PointNet++: Deep Hierarchical Feature Learning on Point Sets in a Metric Space

PointNet++：度量空间中点集上的深层特征学习.

paper：PointNet++: Deep Hierarchical Feature Learning on Point Sets in a Metric Space

PointNet可以直接从点云数据中提取特征，然而它只能捕捉全局信息。本文在其基础上设计了PointNet++，具有编码器-解码器结构，能够捕捉局部信息。

PointNet++的编码器模块引入了set abstracion level来进行局部信息聚合。该结构接受一个点云作为输入，把点云划分成若干局部区域，输出点数更少的点云。其分为这几个模块：

Sampling layer：用来定义局部区域中心。在接受的$n$个点中，根据度量函数，挑选$m$个互相之间距离最远的点。
Grouping layer：对于$m$个中心点对应的局部区域，找到每个区域内的点有哪些。
PointNet layer：对于$m$个区域，使用PointNet得到$m$个新点；其中特征向量是PointNet给出，空间坐标为原本的中心点。

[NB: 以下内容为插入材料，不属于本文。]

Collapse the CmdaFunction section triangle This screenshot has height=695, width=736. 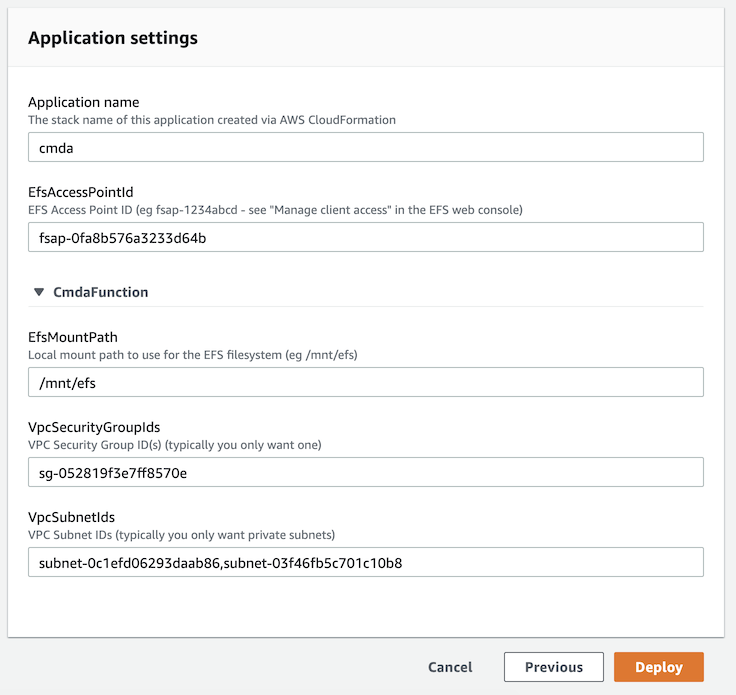click(x=39, y=292)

对于分类任务，解码器模块使用PointNet提取全局特征，然后通过MLP进行分类；对于分割任务，整体结构类似于UNet，其中上采样通过找附近的点用距离的倒数作为权重插值，使用$1\times 1$卷积进行通道降维。

（1）Sampling layer：最远点采样

Sampling layer是在所有的点云数据中（假设有$N$个点）采样$N’$个点；假设网络的输入尺寸为$N\times d$，其中$N$是点云数据的数据点数量，$d$为点上的特征；通过Sampling layer后网络的输出变成了$N’\times d$。

从$N$个点云数据中采样$N’$个点，而且希望这$N’$个点能够包含尽可能多的有用信息，可以通过最远点采样(farthest point sampling, FPS)算法实现。

最远点采样算法的流程如下：

随机选择一个点作为初始点并加入已选择采样点集；
计算未选择采样点集中每个点与已选择采样点之间的距离，将距离最大的那个点加入已选择采样点集；
更新未选择采样点集中每个点距离为与所有已选择采样点之间距离的最小值；
循环迭代2,3，直至获得了目标数量的采样点。

def farthest_point_sample(point_xyz, n_point):
    """
    :param point_xyz: points xyz coord
    :param n_point: sample num
    """
    device = point_xyz.device
    B, N, C = point_xyz.shape

    sample_points_index = torch.zeros([B, n_point], dtype=torch.long).to(device)
    distance = torch.ones([B, N], dtype=torch.long).to(device) * 1e10
    farthest = torch.randint(0, N, (B,), dtype=torch.long).to(device)
    batch_indices = torch.arange(B, dtype=torch.long).to(device)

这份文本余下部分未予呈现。